Il progetto di vela-terapia era stato ideato e introdotto a Cervia proprio da Francesca Pepoli, assieme ad altri giovani psicologi, fra cui Erica Comandini e Serena Buda, proponendo a ragazzi con disabilità fisica e relazionale e alle loro famiglie la vela-terapia come momento di divertimento, cura e socialità. Per questo, in memoria di Francesca, la famiglia, gli amici e i colleghi hanno deciso di portare avanti il progetto. “Il mare che cura” oggi è realizzato dalla Cooperativa sociale San Vitale di Ravenna, dalla Congrega del Passatore di Cervia, con la collaborazione di Vela21, del Circolo Nautico Cervia Amici della Vela, con il patrocinio del Comune di Cervia.
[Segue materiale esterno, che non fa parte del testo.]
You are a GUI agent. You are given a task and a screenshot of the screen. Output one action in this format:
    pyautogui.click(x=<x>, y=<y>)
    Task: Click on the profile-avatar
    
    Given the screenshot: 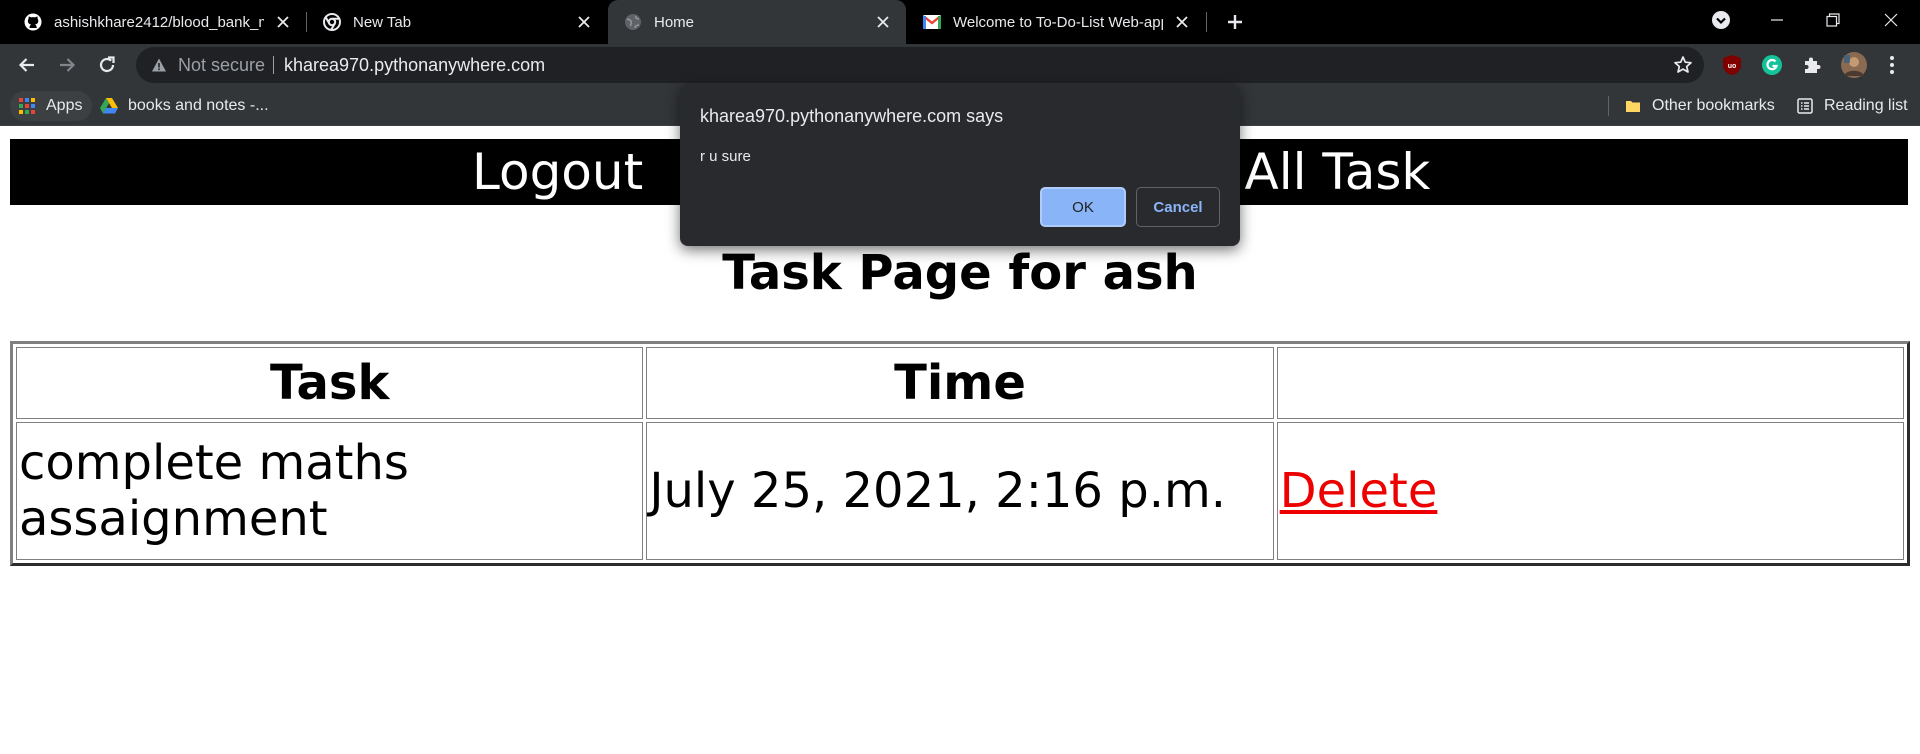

Il progetto si rivolge a giovani con disabilità fisica e relazionale del territorio di Cervia e prevede un corso vela pratico sulle imbarcazioni a vela “Passatore” di proprietà dei soci della Congrega, le attività mirano a far sperimentare il mare la navigazione con la supervisione di skipper e di psicologi esperti di dinamiche relazionali e di gruppo. L’obiettivo principale è quello di coinvolgere i ragazzi portatori di disabilità in attività veliche e permettere una buona integrazione con il mondo del mare superando le barriere costituite dal disagio e dalla disabilità.
La famiglia ringrazia gli enti promotori de “Il mare che cura”: la Congrega del Passatore, che mette a disposizione le imbarcazioni necessarie, la Cooperativa Sociale San Vitale, Vela 21, il Circolo Nautico di Cervia. Le prossime uscite in barca saranno il 18 luglio e il 12 settembre.